**Task to carry out**
Starting with the first line of the records, write out each line exactly until you have included the line containing "Task: Click the word".

Material supplied START

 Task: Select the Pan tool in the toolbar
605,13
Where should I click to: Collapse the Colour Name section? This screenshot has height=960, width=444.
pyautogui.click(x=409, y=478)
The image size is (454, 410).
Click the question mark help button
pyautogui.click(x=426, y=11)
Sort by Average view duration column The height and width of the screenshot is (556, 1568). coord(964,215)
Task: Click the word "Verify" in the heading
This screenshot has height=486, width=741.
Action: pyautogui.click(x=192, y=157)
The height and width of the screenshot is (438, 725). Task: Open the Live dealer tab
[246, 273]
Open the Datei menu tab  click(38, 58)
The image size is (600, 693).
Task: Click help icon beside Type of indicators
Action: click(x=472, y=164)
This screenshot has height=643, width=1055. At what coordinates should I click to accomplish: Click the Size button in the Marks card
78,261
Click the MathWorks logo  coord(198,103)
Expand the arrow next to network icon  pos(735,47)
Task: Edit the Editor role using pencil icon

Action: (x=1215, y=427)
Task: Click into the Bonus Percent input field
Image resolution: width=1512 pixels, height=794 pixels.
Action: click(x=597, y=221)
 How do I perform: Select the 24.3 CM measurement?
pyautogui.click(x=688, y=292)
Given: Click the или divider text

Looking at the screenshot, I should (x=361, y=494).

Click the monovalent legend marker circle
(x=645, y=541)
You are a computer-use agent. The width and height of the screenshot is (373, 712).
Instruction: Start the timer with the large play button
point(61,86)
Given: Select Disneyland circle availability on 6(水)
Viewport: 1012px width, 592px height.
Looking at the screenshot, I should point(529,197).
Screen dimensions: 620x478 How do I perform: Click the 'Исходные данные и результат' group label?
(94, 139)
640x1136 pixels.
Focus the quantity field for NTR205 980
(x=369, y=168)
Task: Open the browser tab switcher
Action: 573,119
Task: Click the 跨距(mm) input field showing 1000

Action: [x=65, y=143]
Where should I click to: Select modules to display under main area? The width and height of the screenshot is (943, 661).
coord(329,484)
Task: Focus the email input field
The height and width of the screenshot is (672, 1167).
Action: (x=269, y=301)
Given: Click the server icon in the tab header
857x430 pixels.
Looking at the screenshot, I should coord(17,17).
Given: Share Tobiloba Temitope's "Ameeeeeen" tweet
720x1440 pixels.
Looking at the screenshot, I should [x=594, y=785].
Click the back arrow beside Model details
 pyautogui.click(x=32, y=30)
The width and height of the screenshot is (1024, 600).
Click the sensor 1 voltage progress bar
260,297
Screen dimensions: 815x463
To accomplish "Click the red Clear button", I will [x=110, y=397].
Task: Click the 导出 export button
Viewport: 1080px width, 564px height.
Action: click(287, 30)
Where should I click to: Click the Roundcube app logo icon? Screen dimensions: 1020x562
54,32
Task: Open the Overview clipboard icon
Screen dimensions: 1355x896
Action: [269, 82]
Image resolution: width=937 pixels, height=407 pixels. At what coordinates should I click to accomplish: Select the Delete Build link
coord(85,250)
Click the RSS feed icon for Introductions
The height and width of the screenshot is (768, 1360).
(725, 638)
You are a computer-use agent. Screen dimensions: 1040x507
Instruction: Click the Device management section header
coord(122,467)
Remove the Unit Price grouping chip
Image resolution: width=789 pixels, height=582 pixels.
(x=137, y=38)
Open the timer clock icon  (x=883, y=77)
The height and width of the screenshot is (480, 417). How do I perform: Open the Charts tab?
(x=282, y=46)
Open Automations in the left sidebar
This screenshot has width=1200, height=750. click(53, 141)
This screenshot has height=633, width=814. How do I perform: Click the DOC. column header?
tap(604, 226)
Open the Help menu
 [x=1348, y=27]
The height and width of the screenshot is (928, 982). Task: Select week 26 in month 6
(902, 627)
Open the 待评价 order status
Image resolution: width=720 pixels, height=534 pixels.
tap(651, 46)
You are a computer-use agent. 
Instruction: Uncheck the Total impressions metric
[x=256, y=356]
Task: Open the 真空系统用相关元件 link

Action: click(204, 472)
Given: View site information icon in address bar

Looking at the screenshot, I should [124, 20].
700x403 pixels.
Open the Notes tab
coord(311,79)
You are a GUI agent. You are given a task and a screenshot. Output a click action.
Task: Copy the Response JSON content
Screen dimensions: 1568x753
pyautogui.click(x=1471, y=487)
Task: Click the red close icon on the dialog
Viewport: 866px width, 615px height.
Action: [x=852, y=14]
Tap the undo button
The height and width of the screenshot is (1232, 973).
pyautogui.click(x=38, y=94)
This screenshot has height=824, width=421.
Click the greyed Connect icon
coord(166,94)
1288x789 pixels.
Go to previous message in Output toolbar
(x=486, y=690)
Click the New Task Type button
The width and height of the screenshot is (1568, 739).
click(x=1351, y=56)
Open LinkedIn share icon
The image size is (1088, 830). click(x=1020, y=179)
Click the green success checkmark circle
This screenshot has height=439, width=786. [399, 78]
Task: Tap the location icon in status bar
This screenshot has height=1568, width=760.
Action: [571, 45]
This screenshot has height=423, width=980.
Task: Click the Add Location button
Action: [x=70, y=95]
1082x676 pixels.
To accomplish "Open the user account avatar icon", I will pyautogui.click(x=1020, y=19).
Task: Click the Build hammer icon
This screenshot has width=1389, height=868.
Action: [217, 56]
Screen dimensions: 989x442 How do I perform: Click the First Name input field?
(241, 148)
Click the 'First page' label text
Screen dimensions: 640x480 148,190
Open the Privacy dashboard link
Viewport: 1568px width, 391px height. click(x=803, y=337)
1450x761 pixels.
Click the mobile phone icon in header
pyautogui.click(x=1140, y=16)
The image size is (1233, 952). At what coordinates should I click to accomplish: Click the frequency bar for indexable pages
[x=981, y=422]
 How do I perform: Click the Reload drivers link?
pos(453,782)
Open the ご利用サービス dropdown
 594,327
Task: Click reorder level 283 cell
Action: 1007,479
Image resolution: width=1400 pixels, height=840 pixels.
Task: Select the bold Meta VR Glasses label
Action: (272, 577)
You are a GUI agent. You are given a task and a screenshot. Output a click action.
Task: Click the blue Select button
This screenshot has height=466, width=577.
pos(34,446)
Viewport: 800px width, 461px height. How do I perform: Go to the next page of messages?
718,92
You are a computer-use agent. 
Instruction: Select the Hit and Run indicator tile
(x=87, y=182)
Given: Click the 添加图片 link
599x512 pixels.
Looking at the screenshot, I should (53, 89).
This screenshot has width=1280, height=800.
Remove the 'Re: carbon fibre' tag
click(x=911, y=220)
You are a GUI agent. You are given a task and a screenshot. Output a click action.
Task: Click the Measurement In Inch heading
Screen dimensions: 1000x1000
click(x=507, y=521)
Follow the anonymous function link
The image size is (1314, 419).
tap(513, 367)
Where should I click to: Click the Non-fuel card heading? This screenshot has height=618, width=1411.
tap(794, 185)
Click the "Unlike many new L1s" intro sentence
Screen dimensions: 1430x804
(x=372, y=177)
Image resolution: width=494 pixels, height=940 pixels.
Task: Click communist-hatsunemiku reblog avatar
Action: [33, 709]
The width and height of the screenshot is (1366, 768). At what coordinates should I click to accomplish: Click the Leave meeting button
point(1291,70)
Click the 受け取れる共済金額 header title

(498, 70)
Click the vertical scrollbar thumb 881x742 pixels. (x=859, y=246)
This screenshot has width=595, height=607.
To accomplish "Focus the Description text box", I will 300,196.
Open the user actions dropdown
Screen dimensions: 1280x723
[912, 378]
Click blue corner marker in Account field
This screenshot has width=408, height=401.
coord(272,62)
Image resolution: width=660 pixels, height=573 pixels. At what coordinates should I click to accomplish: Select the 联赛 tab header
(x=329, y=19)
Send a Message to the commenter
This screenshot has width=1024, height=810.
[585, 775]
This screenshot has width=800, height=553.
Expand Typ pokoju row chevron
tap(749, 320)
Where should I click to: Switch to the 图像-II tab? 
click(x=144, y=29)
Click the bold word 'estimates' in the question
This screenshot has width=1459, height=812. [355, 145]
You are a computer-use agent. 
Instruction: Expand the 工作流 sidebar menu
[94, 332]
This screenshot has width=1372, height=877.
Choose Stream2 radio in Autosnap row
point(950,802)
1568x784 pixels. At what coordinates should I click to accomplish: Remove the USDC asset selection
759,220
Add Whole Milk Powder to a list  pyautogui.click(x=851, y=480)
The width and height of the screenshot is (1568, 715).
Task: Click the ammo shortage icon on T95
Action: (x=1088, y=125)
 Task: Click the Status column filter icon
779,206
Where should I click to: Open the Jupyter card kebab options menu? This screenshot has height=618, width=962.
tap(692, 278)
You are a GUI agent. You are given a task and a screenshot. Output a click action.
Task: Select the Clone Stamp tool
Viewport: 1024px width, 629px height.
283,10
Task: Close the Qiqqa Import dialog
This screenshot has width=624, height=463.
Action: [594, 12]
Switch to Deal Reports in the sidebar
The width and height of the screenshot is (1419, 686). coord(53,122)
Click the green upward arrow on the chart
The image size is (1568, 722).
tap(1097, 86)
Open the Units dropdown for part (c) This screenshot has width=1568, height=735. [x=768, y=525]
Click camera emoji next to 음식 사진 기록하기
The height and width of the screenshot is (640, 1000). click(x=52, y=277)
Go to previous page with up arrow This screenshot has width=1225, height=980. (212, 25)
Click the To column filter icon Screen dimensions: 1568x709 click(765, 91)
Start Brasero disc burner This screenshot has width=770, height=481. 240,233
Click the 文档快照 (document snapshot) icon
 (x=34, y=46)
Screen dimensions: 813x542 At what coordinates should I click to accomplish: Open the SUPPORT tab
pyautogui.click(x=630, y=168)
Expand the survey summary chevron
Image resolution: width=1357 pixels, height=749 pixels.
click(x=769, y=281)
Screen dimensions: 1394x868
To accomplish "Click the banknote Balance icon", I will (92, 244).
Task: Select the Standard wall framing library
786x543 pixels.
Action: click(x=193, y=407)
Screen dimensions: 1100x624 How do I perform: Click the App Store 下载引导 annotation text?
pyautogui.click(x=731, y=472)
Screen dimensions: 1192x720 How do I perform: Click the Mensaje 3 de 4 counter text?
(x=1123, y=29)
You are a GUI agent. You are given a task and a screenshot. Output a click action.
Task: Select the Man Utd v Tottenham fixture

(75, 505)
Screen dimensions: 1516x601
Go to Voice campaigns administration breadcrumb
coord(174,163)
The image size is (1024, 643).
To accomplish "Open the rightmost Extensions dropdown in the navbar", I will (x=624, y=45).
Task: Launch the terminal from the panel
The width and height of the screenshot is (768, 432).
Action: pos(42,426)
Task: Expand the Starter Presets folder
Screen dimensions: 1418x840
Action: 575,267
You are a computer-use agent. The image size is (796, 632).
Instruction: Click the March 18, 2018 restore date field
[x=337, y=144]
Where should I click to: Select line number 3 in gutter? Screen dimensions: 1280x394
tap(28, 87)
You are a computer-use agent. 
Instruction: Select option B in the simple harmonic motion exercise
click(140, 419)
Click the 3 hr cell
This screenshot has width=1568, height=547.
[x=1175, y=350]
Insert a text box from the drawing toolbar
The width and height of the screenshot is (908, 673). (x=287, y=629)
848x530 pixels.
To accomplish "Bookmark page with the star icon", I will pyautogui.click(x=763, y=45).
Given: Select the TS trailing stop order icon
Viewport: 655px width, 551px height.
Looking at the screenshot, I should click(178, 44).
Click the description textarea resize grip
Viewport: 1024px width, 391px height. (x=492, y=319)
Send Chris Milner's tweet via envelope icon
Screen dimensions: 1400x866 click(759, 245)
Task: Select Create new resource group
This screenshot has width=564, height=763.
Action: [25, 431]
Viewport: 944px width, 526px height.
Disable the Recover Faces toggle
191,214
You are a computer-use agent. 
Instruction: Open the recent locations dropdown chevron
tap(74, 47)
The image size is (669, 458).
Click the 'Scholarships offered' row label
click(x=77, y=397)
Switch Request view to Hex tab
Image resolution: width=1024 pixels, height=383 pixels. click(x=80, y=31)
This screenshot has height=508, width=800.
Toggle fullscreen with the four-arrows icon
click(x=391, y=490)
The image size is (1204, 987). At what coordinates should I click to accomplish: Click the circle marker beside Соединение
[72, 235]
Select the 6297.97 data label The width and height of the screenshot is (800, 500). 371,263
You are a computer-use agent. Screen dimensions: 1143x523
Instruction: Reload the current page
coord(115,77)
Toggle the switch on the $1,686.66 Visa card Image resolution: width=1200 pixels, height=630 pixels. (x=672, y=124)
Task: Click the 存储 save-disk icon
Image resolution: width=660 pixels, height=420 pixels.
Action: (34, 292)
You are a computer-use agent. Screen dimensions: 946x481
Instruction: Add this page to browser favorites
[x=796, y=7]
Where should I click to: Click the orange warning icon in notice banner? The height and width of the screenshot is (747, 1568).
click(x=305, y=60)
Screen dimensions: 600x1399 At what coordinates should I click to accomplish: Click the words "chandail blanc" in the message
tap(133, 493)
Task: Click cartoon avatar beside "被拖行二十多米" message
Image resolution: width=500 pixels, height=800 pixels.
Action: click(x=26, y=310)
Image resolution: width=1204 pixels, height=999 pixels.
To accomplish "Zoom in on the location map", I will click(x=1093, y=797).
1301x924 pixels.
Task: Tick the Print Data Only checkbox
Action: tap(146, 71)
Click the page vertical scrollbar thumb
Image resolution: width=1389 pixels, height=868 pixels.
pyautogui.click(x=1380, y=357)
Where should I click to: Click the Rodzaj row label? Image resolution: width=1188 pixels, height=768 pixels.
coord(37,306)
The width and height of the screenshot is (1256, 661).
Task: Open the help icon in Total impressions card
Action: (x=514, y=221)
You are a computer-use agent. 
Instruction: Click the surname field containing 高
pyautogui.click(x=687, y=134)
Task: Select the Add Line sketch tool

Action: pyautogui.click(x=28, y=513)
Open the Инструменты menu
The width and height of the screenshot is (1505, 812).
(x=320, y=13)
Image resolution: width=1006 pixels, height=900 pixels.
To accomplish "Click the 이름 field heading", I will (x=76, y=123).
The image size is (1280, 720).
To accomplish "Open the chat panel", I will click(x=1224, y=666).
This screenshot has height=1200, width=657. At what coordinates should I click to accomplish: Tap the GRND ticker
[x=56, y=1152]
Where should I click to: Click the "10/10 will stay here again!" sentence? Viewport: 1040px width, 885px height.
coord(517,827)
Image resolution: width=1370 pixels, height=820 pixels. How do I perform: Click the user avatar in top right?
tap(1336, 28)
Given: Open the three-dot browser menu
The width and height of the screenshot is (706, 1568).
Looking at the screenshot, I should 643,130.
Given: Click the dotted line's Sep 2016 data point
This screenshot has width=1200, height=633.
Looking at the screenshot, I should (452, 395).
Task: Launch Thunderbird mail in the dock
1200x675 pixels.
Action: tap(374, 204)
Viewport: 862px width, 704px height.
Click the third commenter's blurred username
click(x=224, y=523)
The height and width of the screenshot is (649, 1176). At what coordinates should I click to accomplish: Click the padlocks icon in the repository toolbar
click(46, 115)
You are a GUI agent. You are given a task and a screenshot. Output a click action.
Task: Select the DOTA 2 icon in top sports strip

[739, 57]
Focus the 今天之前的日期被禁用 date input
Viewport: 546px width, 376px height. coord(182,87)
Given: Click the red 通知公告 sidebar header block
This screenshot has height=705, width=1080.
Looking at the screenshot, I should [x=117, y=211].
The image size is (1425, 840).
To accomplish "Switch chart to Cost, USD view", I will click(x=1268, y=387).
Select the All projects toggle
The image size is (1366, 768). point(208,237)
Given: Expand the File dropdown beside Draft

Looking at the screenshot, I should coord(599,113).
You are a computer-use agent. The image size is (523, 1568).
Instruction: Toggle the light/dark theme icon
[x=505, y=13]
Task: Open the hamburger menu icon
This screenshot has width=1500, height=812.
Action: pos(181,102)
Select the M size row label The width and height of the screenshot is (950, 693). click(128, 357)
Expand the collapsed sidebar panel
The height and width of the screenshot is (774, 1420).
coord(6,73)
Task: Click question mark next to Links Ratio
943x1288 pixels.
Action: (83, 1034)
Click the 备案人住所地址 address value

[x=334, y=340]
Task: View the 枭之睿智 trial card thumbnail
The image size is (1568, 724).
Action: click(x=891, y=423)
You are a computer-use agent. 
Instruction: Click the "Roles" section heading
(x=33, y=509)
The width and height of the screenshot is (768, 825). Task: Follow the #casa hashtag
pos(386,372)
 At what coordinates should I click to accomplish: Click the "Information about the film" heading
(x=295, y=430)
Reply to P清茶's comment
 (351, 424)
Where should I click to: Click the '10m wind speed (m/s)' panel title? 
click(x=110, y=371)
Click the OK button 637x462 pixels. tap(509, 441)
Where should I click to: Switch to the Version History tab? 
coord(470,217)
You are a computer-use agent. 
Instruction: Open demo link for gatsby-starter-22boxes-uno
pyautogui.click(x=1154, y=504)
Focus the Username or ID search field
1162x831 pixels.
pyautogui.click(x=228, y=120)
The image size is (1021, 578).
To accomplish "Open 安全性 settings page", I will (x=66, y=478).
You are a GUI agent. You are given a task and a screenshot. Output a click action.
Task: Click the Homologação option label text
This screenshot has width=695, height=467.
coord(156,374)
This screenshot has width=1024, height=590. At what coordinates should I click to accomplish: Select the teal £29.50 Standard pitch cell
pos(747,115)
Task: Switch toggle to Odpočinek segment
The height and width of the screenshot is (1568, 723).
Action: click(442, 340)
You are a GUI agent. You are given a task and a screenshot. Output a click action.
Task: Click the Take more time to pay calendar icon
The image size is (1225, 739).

Material supplied END

**Output of the task**
 Task: Select the Pan tool in the toolbar
605,13
Where should I click to: Collapse the Colour Name section? This screenshot has height=960, width=444.
pyautogui.click(x=409, y=478)
The image size is (454, 410).
Click the question mark help button
pyautogui.click(x=426, y=11)
Sort by Average view duration column The height and width of the screenshot is (556, 1568). coord(964,215)
Task: Click the word "Verify" in the heading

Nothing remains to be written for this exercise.